Productsup

Data service connector

Transform, validate, or enrich data within the Productsup pipeline.

A data service connector transforms data within the Productsup pipeline. Unlike data source and export connectors that move data in or out of the platform, a data service operates on data that's already there — validating, enriching, or reshaping it.

Data flow

Productsup platform → Container API (input) → Your connector → Container API (output) → Productsup platform

                                              Event logs + feedback

Your connector reads products from the input, applies transformations, and writes the results back to the output.
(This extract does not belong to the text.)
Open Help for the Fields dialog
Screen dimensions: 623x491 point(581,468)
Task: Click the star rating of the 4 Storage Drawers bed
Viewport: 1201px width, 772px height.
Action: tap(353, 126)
It can also write event logs for monitoring and audit trails.

How it works at runtime

  1. The platform starts your Docker container and runs your CLI command
  2. Your code reads products from the Container API input
  3. You transform, validate, or enrich each product
  4. You write the transformed products to the Container API output
  5. Optionally, you write event logs to report warnings or errors
  6. Exit with code 0 (success) or non-zero (failure)

Reading and writing data

Data service connectors read from input and write to output — the same methods used by export and data source connectors.

Read → Transform → Write

foreach ($this->containerApi->yieldBatchFromInputFile(500) as $batch) {
    $transformed = \array_map(function (array $product): array {
        // Your transformation logic
        $product['transformed_at'] = \date('c');
        return $product;
    }, $batch);

    $this->containerApi->appendManyToOutputFile($transformed);
}

Event logs

Data service connectors can write structured event logs to report issues found during processing. Event logs use predefined event codes and can include user-facing information.
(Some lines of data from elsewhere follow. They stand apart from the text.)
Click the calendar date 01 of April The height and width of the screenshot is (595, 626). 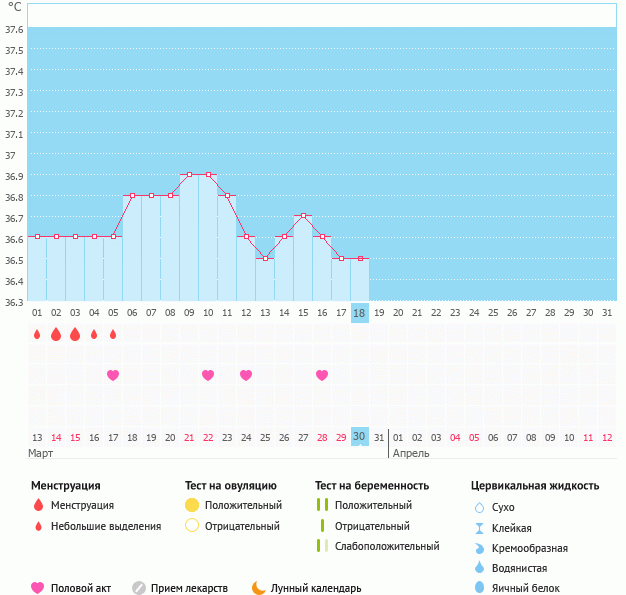[398, 438]
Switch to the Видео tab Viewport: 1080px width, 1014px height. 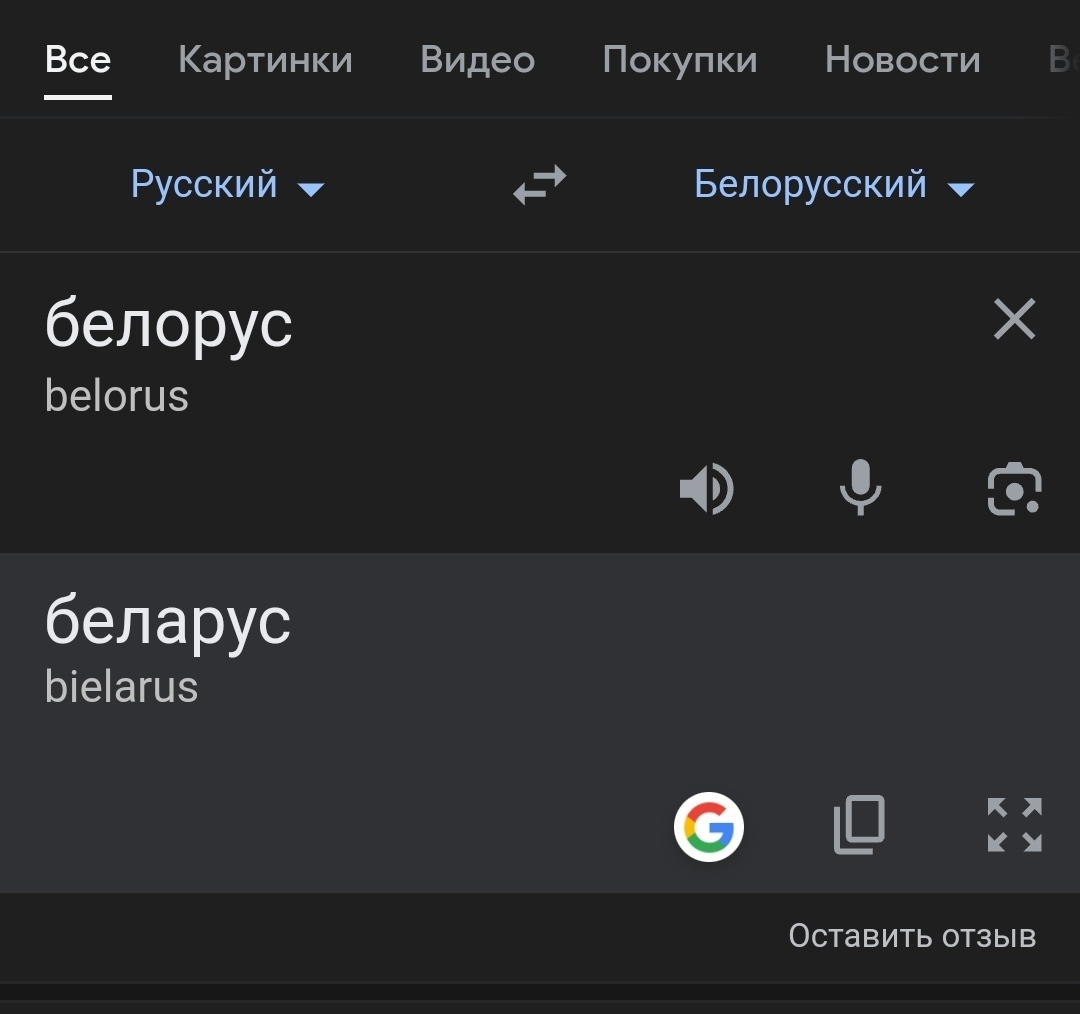(x=477, y=60)
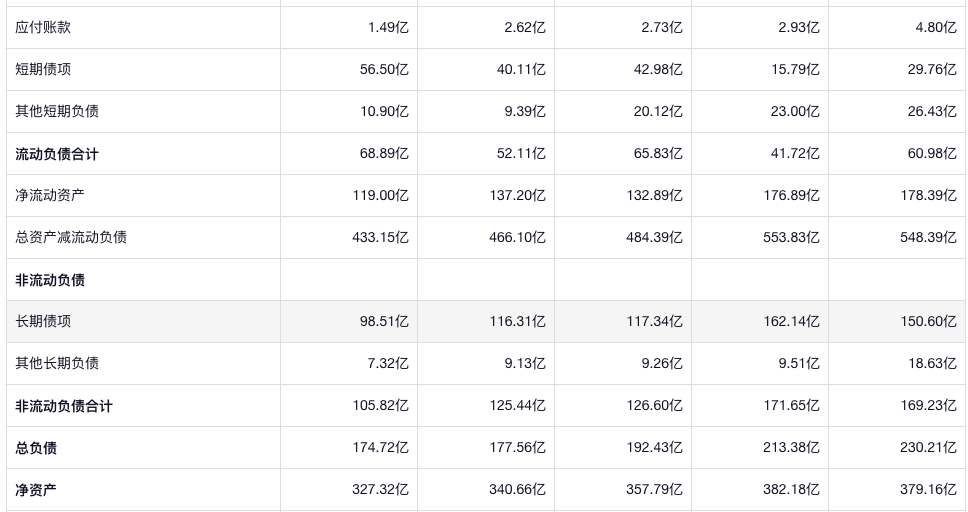Select the 短期债项 row label
Viewport: 968px width, 512px height.
[43, 70]
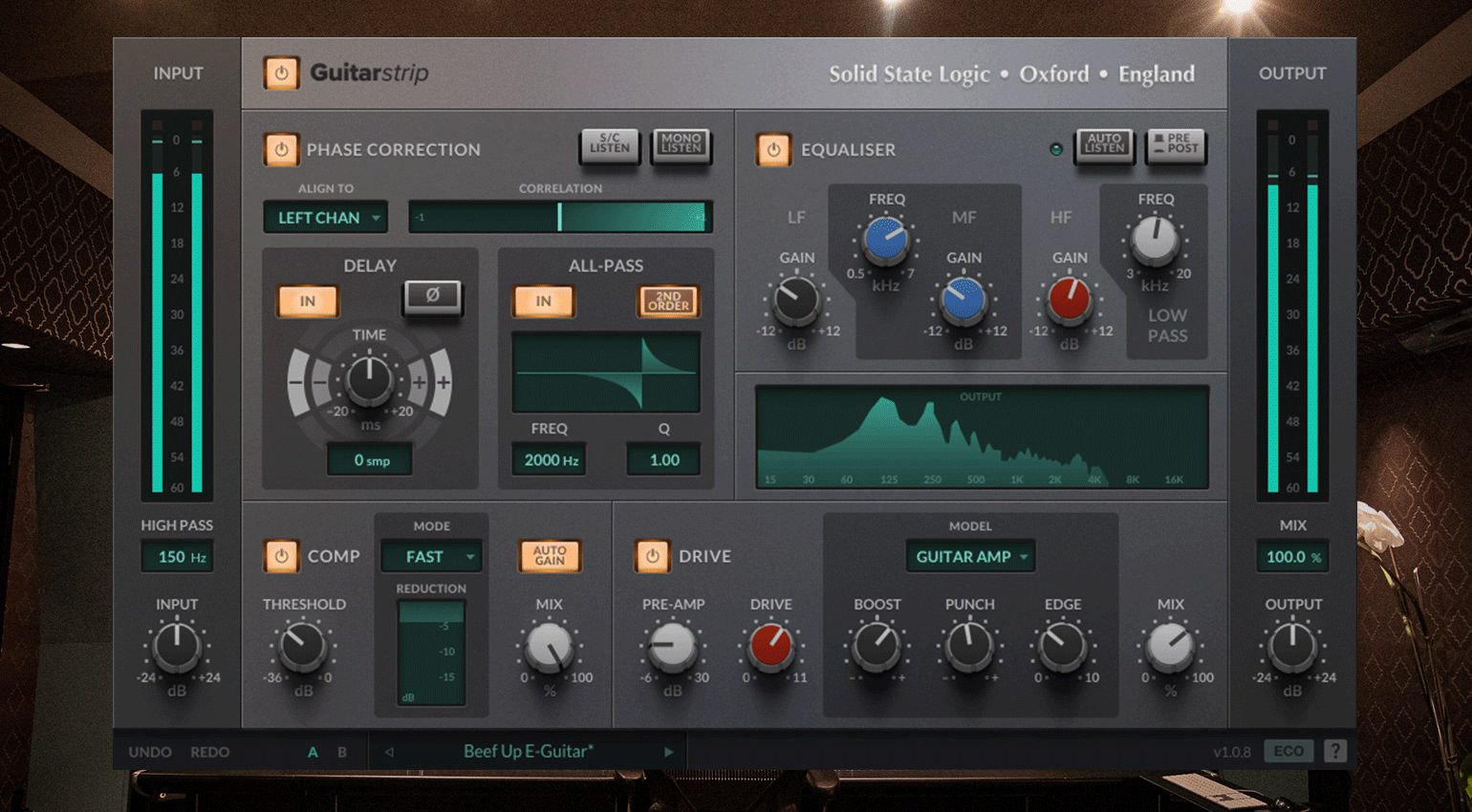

use Productsup\CDE\ContainerApi\EventLog\EventLogFile;
use Productsup\CDE\ContainerApi\EventLog\Event;
use Productsup\CDE\ContainerApi\EventLog\EventCodes;

$eventLogFile = new EventLogFile(\sys_get_temp_dir() . '/event_log.json');

$eventLogFile->addEvent(
    (new Event(EventCodes::WARNING_MISSING_OPTIONAL_FIELD))
        ->setUserInfo(['Description' => 'Field "color" is missing from 12 products.'])
);

$eventLogFile->save();
$this->containerApi->saveEventLogRawPayload(\json_encode($eventLogFile));

Example service

A minimal data service that adds a timestamp to every product:

<?php

namespace App\DataService\Application\Service;

use Productsup\CDE\ContainerApi\ContainerApiInterface;

readonly class DataServiceService
{
    private const BATCH_SIZE = 500;

    public function __construct(
        private ContainerApiInterface $containerApi,
    ) {}

    public function run(): void
    {
        $timestamp = \date('c');

        foreach ($this->containerApi->yieldBatchFromInputFile(self::BATCH_SIZE) as $batch) {
            $transformed = \array_map(
                static fn(array $product): array => [...$product, 'processed_at' => $timestamp],
                $batch,
            );

            $this->containerApi->appendManyToOutputFile($transformed);
        }

        $this->containerApi->info('Data service complete.');
    }
}

Configuration

Data service connectors have several type-specific configurations:

  • Column prefix — a unique prefix for columns generated by this service (convention: starts with ___)
  • Service typeInternal (runs within the platform) or External (file-based)
  • Stages — which processing stages this service runs in (Import or Intermediate)
  • Max usage — optional limit on how many sites can use this service

See Type-specific config for details.